Is the Paradox of Thrift Actually a Paradox?

by Henry Farrell on November 2, 2013

Paul Krugman mentions that Keynesian staple, the “paradox of thrift”:http://krugman.blogs.nytimes.com/2013/11/01/the-harm-germany-does/ in passing on a post on Germany. Which I read as giving me license to quote one of my favorite paragraphs from Albert Hirschman’s work (this from his piece, “How the Keynesian Revoution was Exported from the United States, and Other Comments,” in Peter Hall (ed.) The Political Power of Economic Ideas.
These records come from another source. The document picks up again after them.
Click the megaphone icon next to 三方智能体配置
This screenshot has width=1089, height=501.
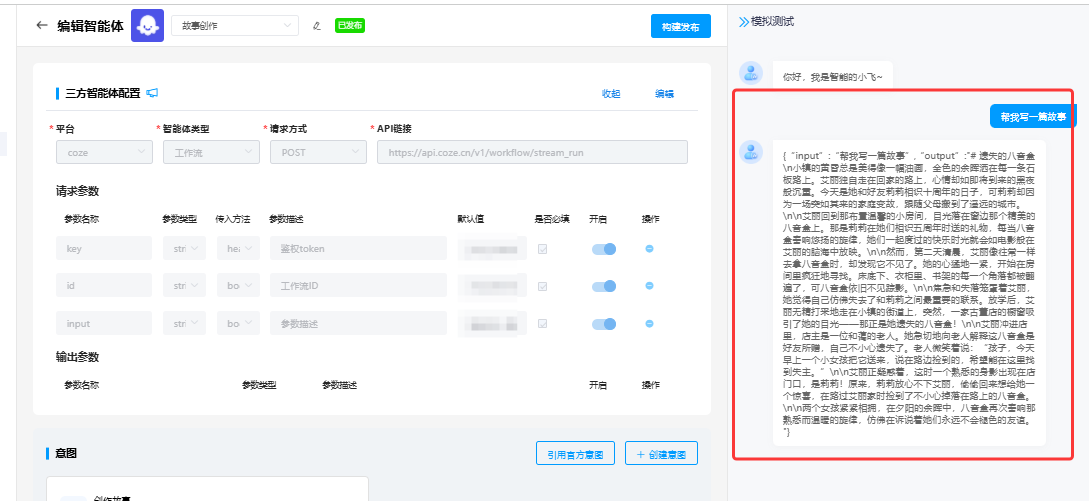153,93
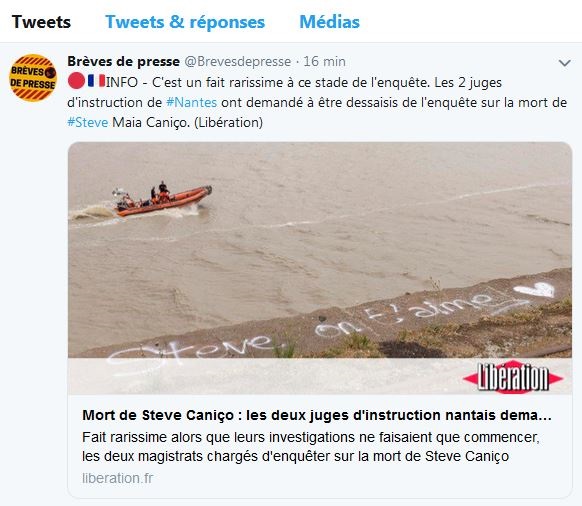The image size is (582, 506).
Task: Click the Brèves de presse avatar icon
Action: [x=33, y=78]
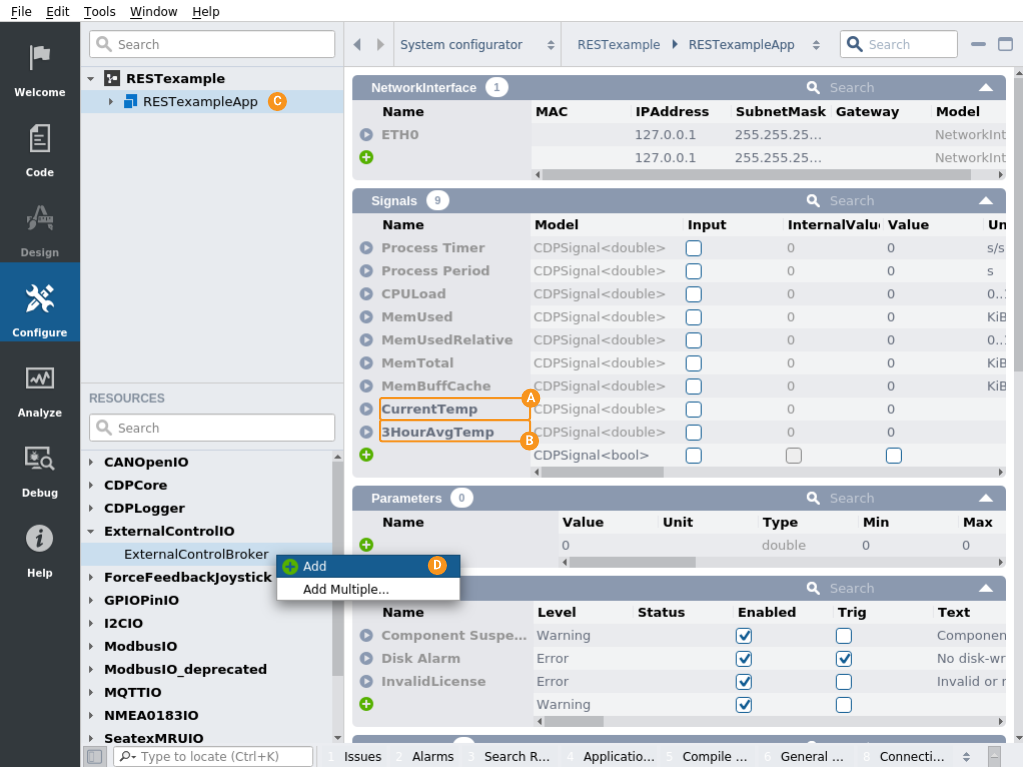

But while rehabilitating common sense, Keynes hardly presented his own theory in commonsensical terms. Rather, his message was delivered in a book whose text was uncommonly difficult. Moreover, he frequently presented his propositions as counterintuitive rather than as confirming common sense: for example, instead of telling his readers that converging individual decisions to cut consumption can set off an economic decline (common sense), he dwelt on the equivalent but counterintuitive proposition that a spurt of individual decisions to save more will fail to increase aggregate savings. In this manner, he managed to present common sense in paradox’s clothing and in fact made his theory doubly attractive: it satisfied at the same time the intellectuals’ craving for populism and their taste for difficulty and paradox.

I’m not sure if it’s entirely fair, but it is surely beautifully put. Unfortunately, this essay doesn’t appear in the new volume of The Essential Hirschman (Powells, Amazon). But there are many other wonderful essays that are there (including my favorite, “Rival Views of Market Society). A wonderful book, and a treat if you haven’t read Hirschman before.